Interest in impact craters on the earth's surface has increased worldwide and is being investigated by using remote sensing, geological, boreholes, geophysical, and laboratory measurements. These measurements are used to build dynamic models to study crater formation. In this work, the near-crater sediments at the young Wabar crater field in Saudi Arabia have been investigated using magnetic, transient electromagnetic (TEM), seismic, and ground-penetrating radar (GPR) methods. The main objectives of this research were to (a) explore the possibility of any remnant major pieces of the meteorite, (b) investigate the meteoroid direction, and (c) map the deformational structures associated with the meteorite impact. Our results show five different magnetic anomaly types and three layers in the subsurface. The maximum depth of deformation due to the impact of the meteorite is about 25 m as shown by the seismic travel time tomogram, the quasi-2D TEM, and the 3D GPR model. TEM survey confirmed the geometrical characteristics of the major crater and located another small crater (known as Philby-A). The magnetic survey shows no evidence of any remnant major pieces of the meteorite; however, it was used to trace ejecta material containing highly dilute magnetic material. The magnetic carrier is most likely spheres of metal incorporated in the black/green glasses. During the expedition, many small pieces of the meteoroid were found and collected for further geochemical analysis.
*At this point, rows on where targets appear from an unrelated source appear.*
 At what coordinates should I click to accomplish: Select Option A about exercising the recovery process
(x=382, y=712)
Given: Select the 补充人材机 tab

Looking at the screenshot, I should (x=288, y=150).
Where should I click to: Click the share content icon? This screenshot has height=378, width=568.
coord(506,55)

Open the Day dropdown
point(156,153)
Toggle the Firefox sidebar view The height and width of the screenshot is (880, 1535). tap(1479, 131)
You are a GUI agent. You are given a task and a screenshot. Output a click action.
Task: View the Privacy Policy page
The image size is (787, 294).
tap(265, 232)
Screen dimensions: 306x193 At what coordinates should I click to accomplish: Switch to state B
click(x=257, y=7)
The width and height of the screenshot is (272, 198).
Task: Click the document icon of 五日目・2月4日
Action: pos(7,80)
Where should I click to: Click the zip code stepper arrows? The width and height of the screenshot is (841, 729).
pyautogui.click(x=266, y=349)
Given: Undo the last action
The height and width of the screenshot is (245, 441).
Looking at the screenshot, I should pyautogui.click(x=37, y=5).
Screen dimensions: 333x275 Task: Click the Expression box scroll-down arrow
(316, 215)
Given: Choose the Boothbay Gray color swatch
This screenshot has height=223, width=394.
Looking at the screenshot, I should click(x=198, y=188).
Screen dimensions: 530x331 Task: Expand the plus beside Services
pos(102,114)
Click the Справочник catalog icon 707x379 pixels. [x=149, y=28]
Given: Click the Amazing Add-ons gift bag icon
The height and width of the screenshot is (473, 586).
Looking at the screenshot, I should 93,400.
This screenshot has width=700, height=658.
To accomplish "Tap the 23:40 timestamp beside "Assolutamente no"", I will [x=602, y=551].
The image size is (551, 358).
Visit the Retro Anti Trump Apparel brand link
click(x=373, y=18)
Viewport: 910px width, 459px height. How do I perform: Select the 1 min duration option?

Based on the geophysical findings, the meteorite direction was found to be from north to south. Plain Language Summary In this study, we used magnetic, transient electromagnetic, seismic, and ground-penetrating radar methods to explore the subsurface at the Wabar meteoroid impact site. This site is located in the Empty Quarter (Rub Al-Khali) area, southeast of Saudi Arabia, where a large piece of the meteoroid was found and moved to the British Museum in the 1930s. The geophysical data were processed and interpreted to create a subsurface model of the impact crater and its surroundings to (a) investigate the possibility of finding any remnant major pieces of the meteorite at the crater site, (b) investigate the meteorite direction, and (c) map the deformational structures associated with meteorite impacts at the Wabar site.

Automated summary

Research on impact craters on Earth's surface has increased globally, with investigation methods such as remote sensing, geological studies, boreholes, geophysical surveys, and laboratory measurements being used to build dynamic models of crater formation. This study focused on investigating near-crater sediments at the Wabar crater field in Saudi Arabia using magnetic, transient electromagnetic, seismic, and ground-penetrating radar methods to explore meteorite remnants, meteoroid direction, and deformational structures associated with meteorite impacts. The geophysical findings suggested that the meteorite direction was from north to south, with no evidence of major meteorite pieces found at the site.